Team: Jay Dharmadhikari
Sycophancy as a Function of Narrative
This project investigates how narrative context (user persona, model role, and prompt framing) shapes sycophantic behavior in LLMs. The hypothesis is that most sycophancy can be detected or eliminated by controlling the narrative — i.e., by systematically varying the “social situation” the LLM is placed in. The broader motivation is that studying which social situations incentivize AI sycophancy also illuminates when humans are incentivized to be sycophantic.
Research Question / Hypothesis: Sycophancy is a function of narrative and model — most sycophantic behavior can be controlled by manipulating user persona, model role, and prompt framing.
Readings / Methods:
- Sharma et al. (2023). “Towards Understanding Sycophancy in Language Models”
- Ringfort-Felner, Laschke, Neuhaus, Theofanou-Fülbier & Hassenzahl (NordiCHI 2022). “It Can Be More Than Just a Subservient Assistant. Distinct Roles for the Design of Intelligent Personal Assistants”
Team: Jack Zhang
From Insights to Artifacts: Adapting Advanced Methodologies
This project empirically measures whether ML research has shifted from epistemic discoveries and insights toward legible, immediately reusable releases (artifacts) over time. Motivated by the exponential growth of ML conferences (e.g., NeurIPS growing from ~1,500 submissions in 2012 to over 21,000 in 2025) and severely constrained reviewer bandwidth, Jack will be analyzing 10,000+ papers (2012–2025) by extracting, classifying, and tracking the linguistic framing and citation impact of “contribution claims.”
Research Question / Hypothesis: Papers have shifted from epistemic discoveries and insights toward artifacts (datasets, methods, tools), and the community disproportionately rewards artifact contributions over knowledge contributions.
Readings / Methods:
- Cheng et al. (ACM FAccT 2025). Metaphor elicitation and semantic clustering — collected 12,000+ open-text metaphors, clustered via embeddings, and scored on latent dimensions (competence, warmth, agency) using LMs.

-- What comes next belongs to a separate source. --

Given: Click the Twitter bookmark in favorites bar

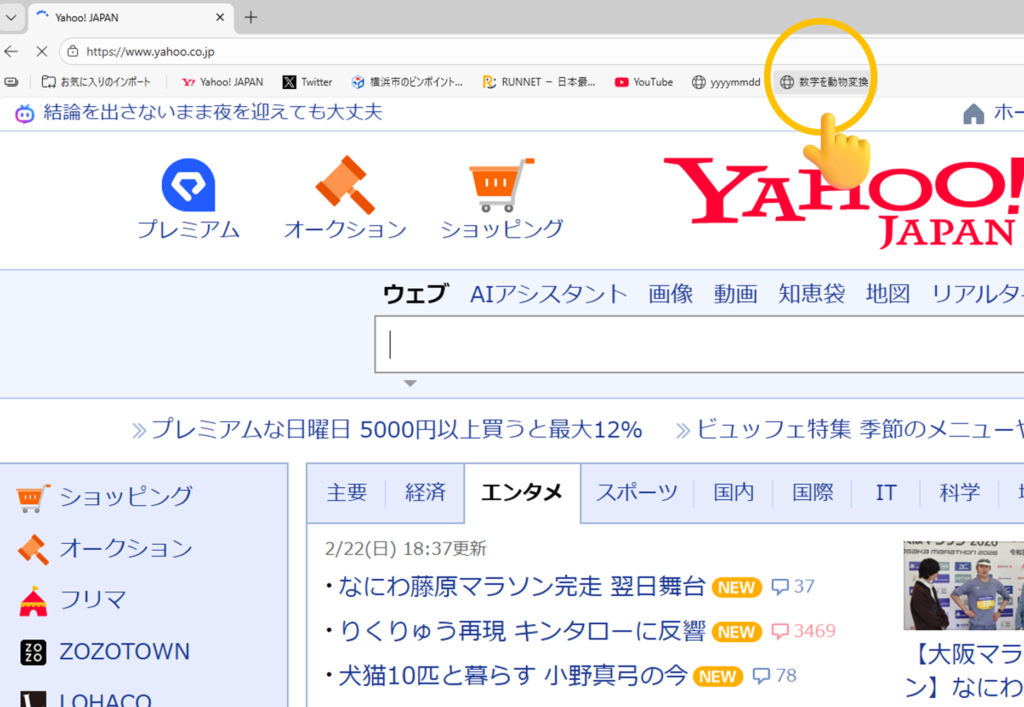Looking at the screenshot, I should pyautogui.click(x=307, y=82).
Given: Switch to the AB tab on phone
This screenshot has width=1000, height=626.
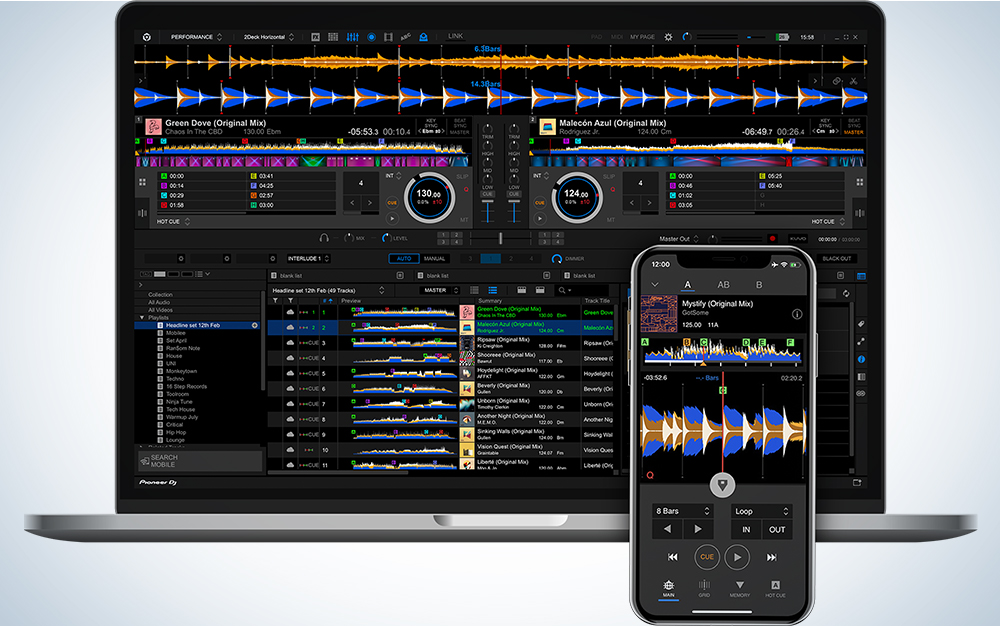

- Pramanick et al. Built a hierarchical taxonomy for NLP paper contributions (Artifacts vs. Knowledge), manually annotated 2,000 abstracts, and trained SciBERT to classify sentences at scale across 29,000 papers.
- Mosbach et al. (EMNLP 2024). Citation intent graphs as a stretch goal — moving beyond raw citation counts to measure how papers are used (foundational tool vs. passing context).